Wabup Sumenep Tegaskan Pramuka Tak Boleh Sekadar Seremonial, Harus Hadir dengan Aksi Nyata
LIMADETIK.COM, SUMENEP — Gerakan Pramuka di Kabupaten Sumenep diminta tidak terjebak pada rutinitas organisasi dan kegiatan seremonial. Di tengah berbagai persoalan masyarakat, Pramuka dituntut turun langsung melalui aksi nyata yang manfaatnya bisa dirasakan masyarakat.
Pesan tegas itu disampaikan Wakil Bupati Sumenep KH Imam Hasyim, SH, MH, saat memimpin Apel Hari Pramuka ke-65 Tahun 2026 di halaman Kantor Bupati Sumenep, Kamis (10/9/2026).
Menurut Imam Hasyim, Pramuka memiliki posisi strategis dalam membentuk karakter generasi muda. Nilai kedisiplinan, kemandirian, kepedulian dan semangat gotong royong tidak cukup hanya diajarkan dalam kegiatan kepramukaan, tetapi harus diwujudkan melalui pengabdian di tengah masyarakat.
“Gerakan Pramuka harus hadir di tengah masyarakat melalui aksi nyata yang memberi manfaat dan menjawab kebutuhan masyarakat di berbagai bidang.” ujar Wabup.
Ia menyebut ruang pengabdian Pramuka sangat luas. Tidak hanya pada sektor pendidikan dan kepemudaan, tetapi juga dapat bergerak di bidang sosial, lingkungan, ketahanan pangan, kebencanaan, kesehatan hingga pemberdayaan masyarakat.
Imam Hasyim menegaskan, kekuatan Gerakan Pramuka tidak semata-mata diukur dari banyaknya anggota. Potensi besar tersebut harus mampu dikonversi menjadi kekuatan sosial yang hadir ketika masyarakat menghadapi persoalan.
“Pramuka memiliki potensi besar sebagai kekuatan sosial.
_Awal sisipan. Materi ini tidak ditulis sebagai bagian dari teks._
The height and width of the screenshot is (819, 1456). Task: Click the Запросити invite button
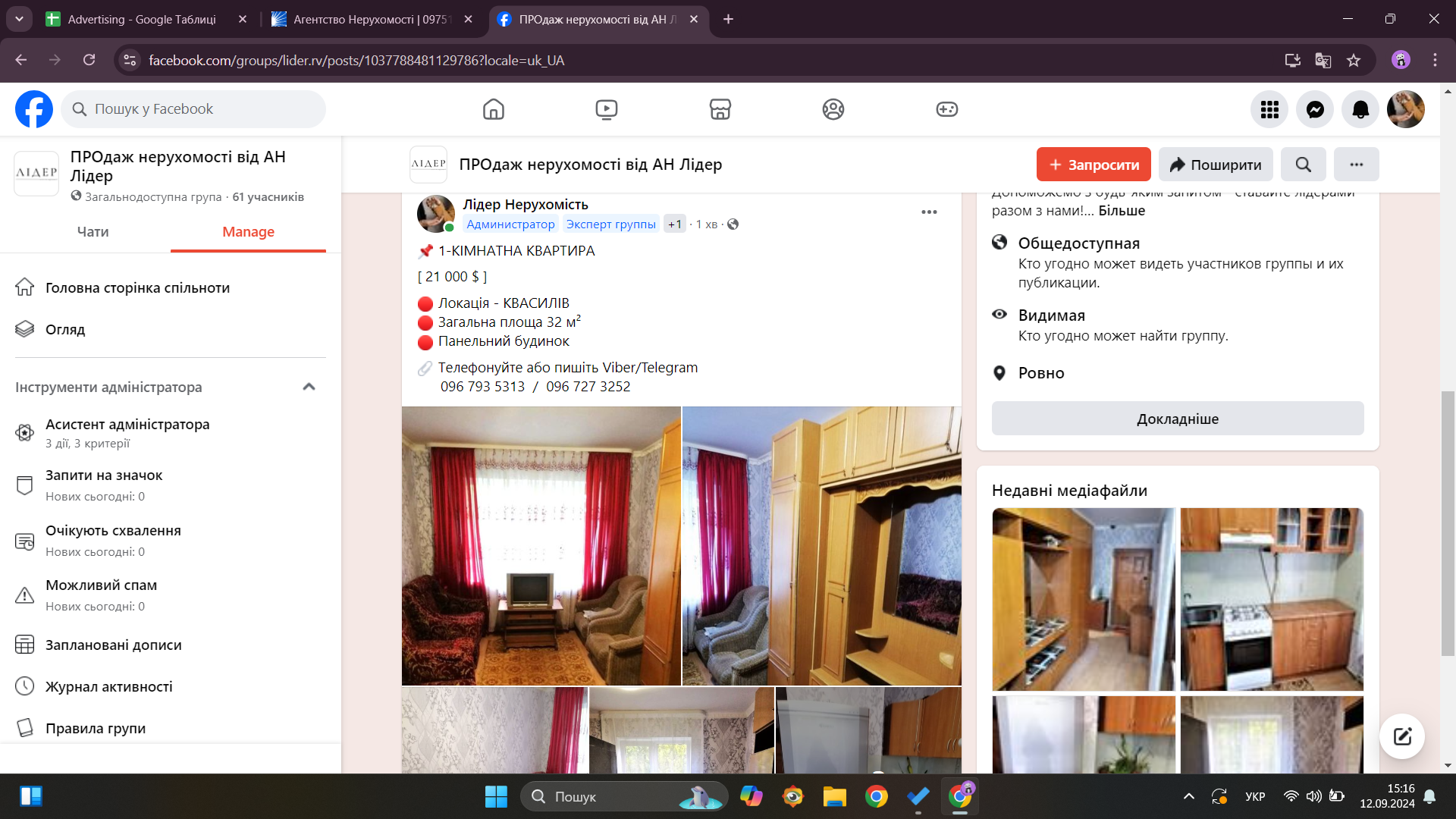1093,165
Karena itu, setiap kegiatan harus memberi dampak positif bagi masyarakat dan lingkungan sekitar.” tegas Wabup Imam.
Jangan Berjalan Sendiri
Untuk memperluas manfaat pengabdian, jajaran Gerakan Pramuka Sumenep juga diminta memperkuat sinergi dengan pemerintah daerah dan berbagai elemen masyarakat.
Menurut Imam Hasyim, kolaborasi menjadi penting agar program dan kegiatan Pramuka tidak berjalan sendiri, tetapi mampu merespons kebutuhan masyarakat secara lebih cepat dan tepat.
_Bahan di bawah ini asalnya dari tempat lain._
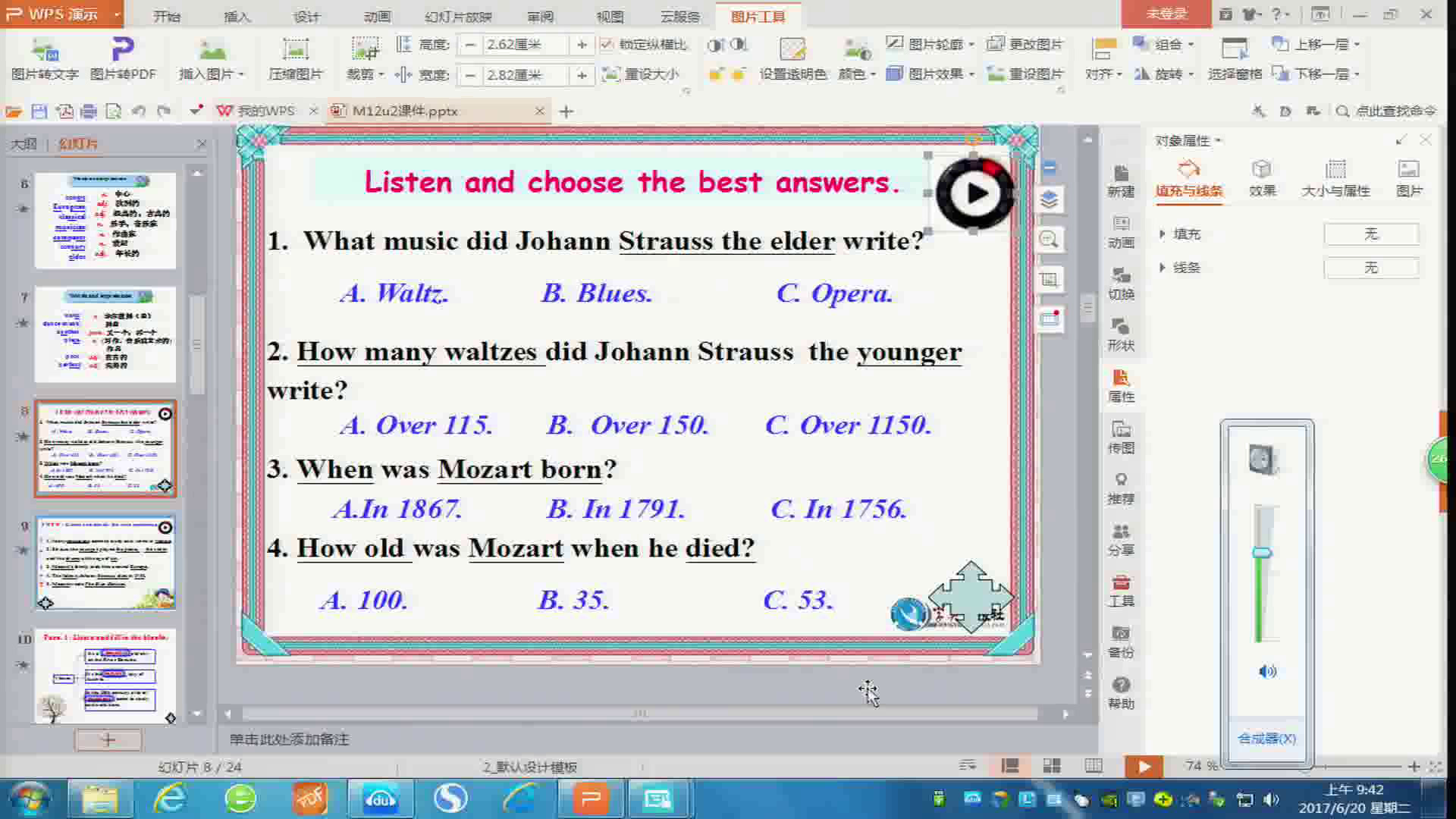The height and width of the screenshot is (819, 1456).
Task: Mute the volume speaker icon
Action: [x=1267, y=671]
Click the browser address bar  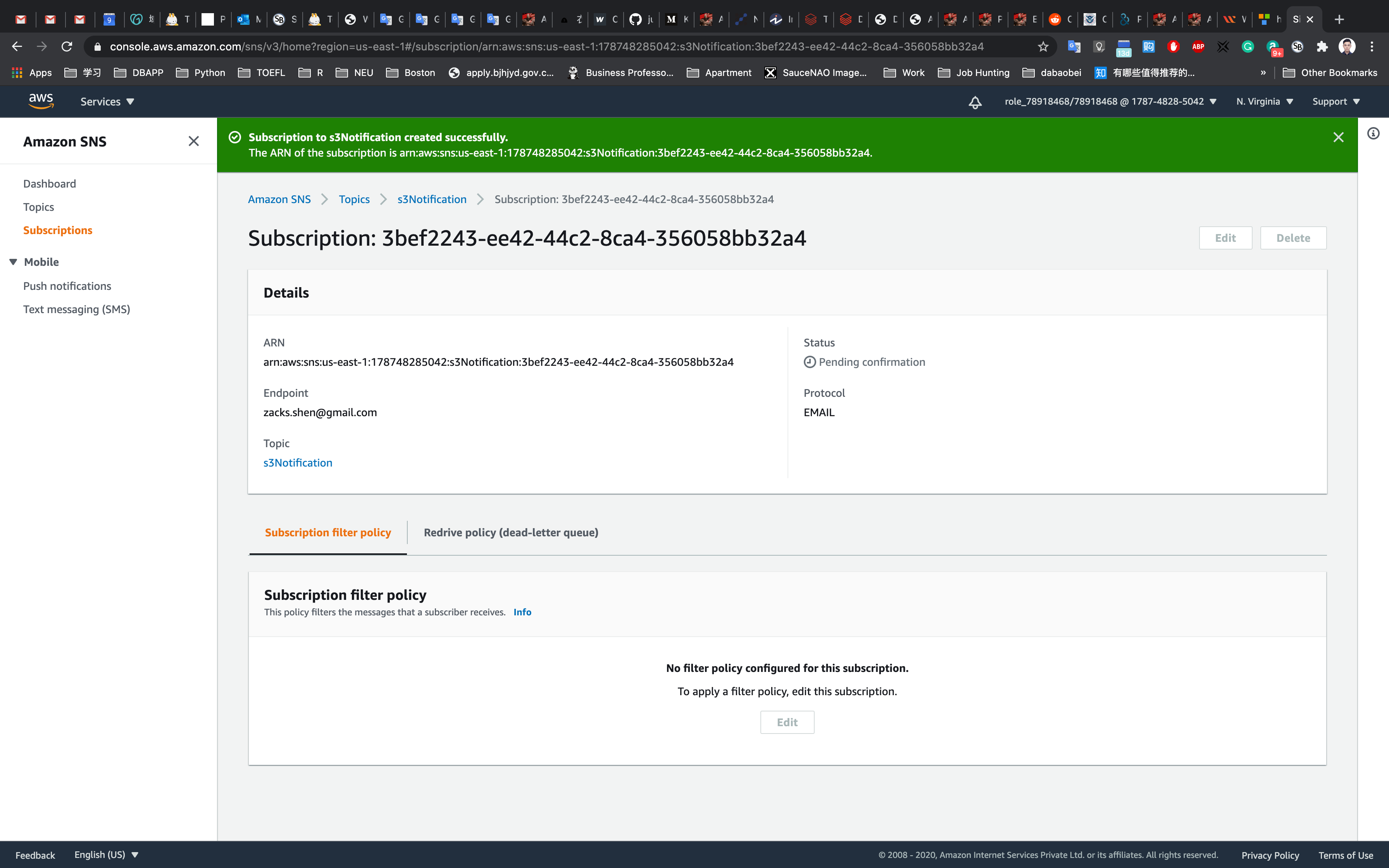(545, 46)
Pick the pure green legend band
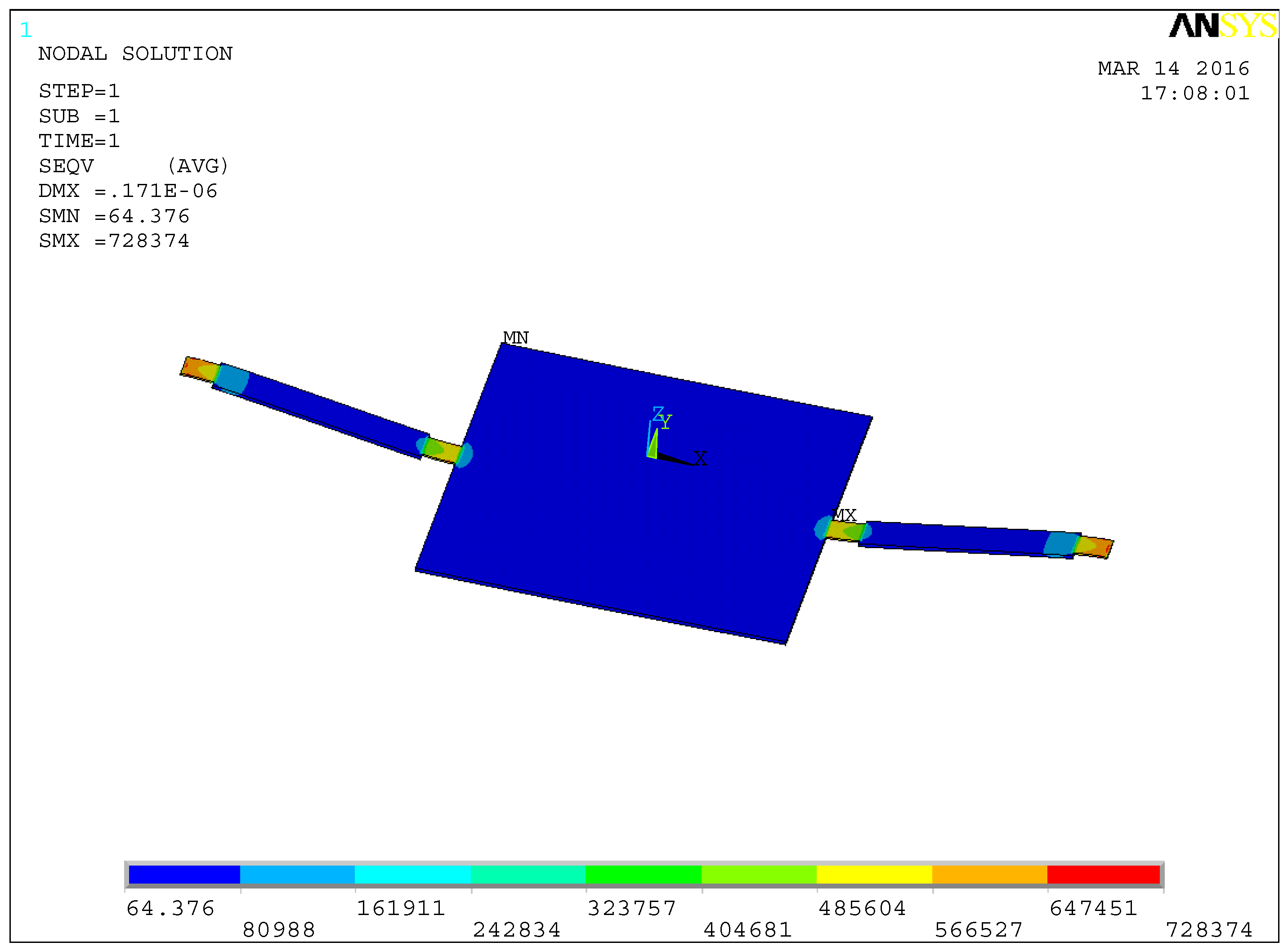Screen dimensions: 1288x951 (643, 875)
Dengan kerja bersama, Pramuka diharapkan tidak hanya dikenal sebagai organisasi pendidikan nonformal bagi generasi muda, tetapi juga menjadi bagian dari solusi atas berbagai tantangan pembangunan daerah.
“Perkuat sinergi dan kolaborasi dengan pemerintah serta masyarakat. Dengan cara itu, Pramuka akan semakin relevan dan mampu menjawab tantangan zaman.” kata Wabup Sumenep.
Ia menambahkan, Pemerintah Kabupaten Sumenep berkomitmen mendukung pengembangan Gerakan Pramuka sebagai bagian dari upaya membangun generasi muda yang berkarakter, mandiri dan produktif.
Momentum Hari Pramuka ke-65, kata dia, harus menjadi pengingat bahwa semangat pengabdian tidak boleh berhenti di lapangan apel atau kegiatan organisasi. Semangat tersebut harus diterjemahkan menjadi gerakan yang benar-benar menyentuh kehidupan masyarakat.
“Pemkab Sumenep berkomitmen mendukung Gerakan Pramuka dalam membentuk generasi muda berkarakter serta memberi pengabdian terbaik bagi pembangunan daerah.” pungkas Wabup.
Dengan demikian, Pramuka Sumenep diharapkan semakin dekat dengan masyarakat, peka terhadap persoalan di sekitarnya, serta mampu menghadirkan perubahan melalui aksi-aksi konkret.